Ketiga gadis dengan rambut yang diwarna itu berjalan menghampiri ziara sambil melipat kedua tangannya di depan dada dengan tatapan tajam.
"Ngapain trio lampir ke sini? Kayaknya mulai tantrum lagi si Brigita," bisik Adeline yang berdiri tepat di samping ziara.
"Kita liat aja dia mau apa, lin. Aku juga penasaran," balas ziara yang seketika teringat dengan noda lipstik di leher albian, juga semua cerita albian soal kejadian di rumah Brigita.
Brigita berdiri tepat di hadapan ziara, kali ini sambil berkacak pinggang. Gadis itu menunjuk wajah ziara yang tertutup cadar.
"Ngapain lo ngeliatin gue kayak gitu?" tanya Brigita merasa risih dengan tatapan tajam ziara padanya.
"Kenapa emangnya? Kamu kan berdiri di depanku, wajar kalo aku ngeliatin kamu," jawab ziara dengan suara lembutnya.

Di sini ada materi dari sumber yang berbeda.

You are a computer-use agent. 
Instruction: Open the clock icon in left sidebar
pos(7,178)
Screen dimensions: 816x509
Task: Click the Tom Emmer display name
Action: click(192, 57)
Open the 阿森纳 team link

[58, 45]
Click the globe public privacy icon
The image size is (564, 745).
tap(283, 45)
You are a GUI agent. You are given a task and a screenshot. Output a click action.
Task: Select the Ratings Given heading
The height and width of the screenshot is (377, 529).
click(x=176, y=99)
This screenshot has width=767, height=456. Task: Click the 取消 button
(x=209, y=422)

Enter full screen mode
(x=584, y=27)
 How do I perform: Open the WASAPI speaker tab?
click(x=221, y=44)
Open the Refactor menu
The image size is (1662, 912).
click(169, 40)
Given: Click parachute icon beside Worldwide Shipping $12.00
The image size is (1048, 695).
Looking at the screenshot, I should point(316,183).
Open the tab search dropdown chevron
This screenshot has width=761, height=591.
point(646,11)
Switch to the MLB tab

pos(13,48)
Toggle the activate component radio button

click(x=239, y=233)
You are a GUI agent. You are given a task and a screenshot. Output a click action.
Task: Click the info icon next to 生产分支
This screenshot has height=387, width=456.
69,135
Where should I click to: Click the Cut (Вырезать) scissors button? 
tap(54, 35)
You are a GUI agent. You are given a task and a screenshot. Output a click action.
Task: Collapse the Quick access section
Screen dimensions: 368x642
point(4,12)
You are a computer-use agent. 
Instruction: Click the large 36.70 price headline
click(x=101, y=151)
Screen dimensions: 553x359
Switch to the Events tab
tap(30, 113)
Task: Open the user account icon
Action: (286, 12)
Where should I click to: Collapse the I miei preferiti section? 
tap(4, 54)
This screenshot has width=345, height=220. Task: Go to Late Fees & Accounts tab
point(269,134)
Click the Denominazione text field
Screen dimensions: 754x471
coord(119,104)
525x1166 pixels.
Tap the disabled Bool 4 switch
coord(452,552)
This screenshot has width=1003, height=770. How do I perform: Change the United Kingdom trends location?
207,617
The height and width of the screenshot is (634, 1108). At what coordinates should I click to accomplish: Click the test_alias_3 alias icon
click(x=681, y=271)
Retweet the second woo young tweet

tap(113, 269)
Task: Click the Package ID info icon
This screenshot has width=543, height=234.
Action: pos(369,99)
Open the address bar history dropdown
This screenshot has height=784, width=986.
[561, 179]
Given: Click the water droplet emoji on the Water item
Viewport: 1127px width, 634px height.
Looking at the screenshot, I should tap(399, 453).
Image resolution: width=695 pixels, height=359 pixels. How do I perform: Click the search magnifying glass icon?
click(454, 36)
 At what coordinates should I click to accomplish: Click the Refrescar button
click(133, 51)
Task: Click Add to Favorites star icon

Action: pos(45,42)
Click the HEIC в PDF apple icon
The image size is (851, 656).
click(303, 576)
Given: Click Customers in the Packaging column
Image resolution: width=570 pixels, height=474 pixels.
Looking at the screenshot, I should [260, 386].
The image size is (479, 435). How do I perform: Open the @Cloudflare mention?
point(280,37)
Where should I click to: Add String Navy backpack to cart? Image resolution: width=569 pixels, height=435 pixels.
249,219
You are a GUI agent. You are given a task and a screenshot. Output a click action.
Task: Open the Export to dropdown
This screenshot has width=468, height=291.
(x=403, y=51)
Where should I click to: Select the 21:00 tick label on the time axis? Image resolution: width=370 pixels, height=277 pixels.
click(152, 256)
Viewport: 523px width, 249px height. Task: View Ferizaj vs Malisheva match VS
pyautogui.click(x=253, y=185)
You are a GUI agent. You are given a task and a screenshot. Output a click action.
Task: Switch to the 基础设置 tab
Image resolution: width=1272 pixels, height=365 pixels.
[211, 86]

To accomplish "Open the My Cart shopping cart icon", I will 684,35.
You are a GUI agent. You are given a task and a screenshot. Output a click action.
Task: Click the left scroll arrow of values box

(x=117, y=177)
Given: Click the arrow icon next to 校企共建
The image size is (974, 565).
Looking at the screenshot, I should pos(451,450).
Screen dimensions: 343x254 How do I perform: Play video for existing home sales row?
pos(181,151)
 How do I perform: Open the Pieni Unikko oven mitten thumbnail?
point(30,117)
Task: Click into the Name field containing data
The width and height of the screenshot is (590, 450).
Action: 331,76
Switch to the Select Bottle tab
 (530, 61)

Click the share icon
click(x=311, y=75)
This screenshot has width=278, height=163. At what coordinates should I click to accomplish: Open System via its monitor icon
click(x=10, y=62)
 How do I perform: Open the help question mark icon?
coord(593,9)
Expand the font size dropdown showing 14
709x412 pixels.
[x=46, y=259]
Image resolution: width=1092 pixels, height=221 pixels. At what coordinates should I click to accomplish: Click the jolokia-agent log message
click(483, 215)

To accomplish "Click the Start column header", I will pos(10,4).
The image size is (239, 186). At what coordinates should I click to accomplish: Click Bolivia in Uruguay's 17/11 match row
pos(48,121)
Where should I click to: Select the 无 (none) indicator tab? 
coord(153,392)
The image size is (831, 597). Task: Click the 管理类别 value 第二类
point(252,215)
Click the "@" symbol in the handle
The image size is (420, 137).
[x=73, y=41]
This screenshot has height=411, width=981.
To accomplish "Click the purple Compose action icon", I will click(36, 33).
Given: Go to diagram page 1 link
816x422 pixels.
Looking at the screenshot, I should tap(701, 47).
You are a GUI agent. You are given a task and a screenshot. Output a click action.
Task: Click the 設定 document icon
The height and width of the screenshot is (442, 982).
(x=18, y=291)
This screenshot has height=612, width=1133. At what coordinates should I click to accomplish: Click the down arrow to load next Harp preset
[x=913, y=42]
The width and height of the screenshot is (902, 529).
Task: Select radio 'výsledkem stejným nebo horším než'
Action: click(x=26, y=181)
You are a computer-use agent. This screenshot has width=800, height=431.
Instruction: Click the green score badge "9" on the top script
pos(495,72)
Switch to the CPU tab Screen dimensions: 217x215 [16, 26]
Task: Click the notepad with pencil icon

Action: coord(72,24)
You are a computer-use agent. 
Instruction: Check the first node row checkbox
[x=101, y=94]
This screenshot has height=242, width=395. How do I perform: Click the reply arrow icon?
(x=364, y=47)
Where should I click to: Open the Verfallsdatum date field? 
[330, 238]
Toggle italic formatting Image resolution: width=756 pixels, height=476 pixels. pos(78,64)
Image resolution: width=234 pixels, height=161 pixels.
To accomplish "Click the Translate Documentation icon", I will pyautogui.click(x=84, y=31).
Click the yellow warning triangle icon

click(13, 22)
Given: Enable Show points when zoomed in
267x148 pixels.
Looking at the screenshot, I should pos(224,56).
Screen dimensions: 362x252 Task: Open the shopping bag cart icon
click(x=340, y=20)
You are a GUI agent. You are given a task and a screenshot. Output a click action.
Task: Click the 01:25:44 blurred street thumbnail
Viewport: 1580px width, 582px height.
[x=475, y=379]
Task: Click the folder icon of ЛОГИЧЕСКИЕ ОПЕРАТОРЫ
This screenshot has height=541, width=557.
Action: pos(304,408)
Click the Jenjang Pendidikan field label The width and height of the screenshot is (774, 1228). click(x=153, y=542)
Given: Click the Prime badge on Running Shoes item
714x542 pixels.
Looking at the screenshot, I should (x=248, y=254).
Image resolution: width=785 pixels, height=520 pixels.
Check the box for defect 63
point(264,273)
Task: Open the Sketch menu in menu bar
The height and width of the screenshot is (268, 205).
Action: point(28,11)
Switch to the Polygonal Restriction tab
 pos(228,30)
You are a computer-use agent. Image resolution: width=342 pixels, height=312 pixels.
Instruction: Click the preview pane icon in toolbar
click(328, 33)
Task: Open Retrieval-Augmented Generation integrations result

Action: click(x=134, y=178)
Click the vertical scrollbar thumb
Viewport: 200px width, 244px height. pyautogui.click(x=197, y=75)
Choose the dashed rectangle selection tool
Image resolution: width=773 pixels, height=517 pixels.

"Sial! Mulai berani ternyata lo sama gue ya." Brigita semakin mendekati ziara dan mendekat di telinganya. "Lo gak penasaran ya sama kejadian di rumah gue kemarin? Albian ternyata hebat banget di atas ranjang."
Ziara mengambil napas dalam dan membuangnya perlahan. Dadanya naik turun menahan emosi yang bergejolak. Gadis itu yakin kalau ucapan Brigita barusan hanya untuk membuatnya kesal.
"Yakin? Bukannya kamu ditolak ya?" tanya ziara. "Harusnya sebagai perempuan kamu punya harga diri sedikit, Git. Udah berniat ngasih gratisan, malah ditolak mentah-mentah. Apa gak malu?"
“Lo bilang apa tadi? Gue gak punya harga diri? Berani banget lo sama gue!” Brigita menatap tajam ziara dengan kedua tangan yang terkepal kuat.
“Kenapa aku harus gak berani sama kamu? Aku Cuma takut sama Allah. Kamu dan aku, kita berdua sama-sama makhluk Allah. Jadi, gak ada alasan buatku untuk takut sama kamu, Gita,” balas ziara dengan tatapan tak kalah tajamnya. Nampaknya kali ini ia tak mau mengalah dari Brigita yang terus menerus mengusiknya.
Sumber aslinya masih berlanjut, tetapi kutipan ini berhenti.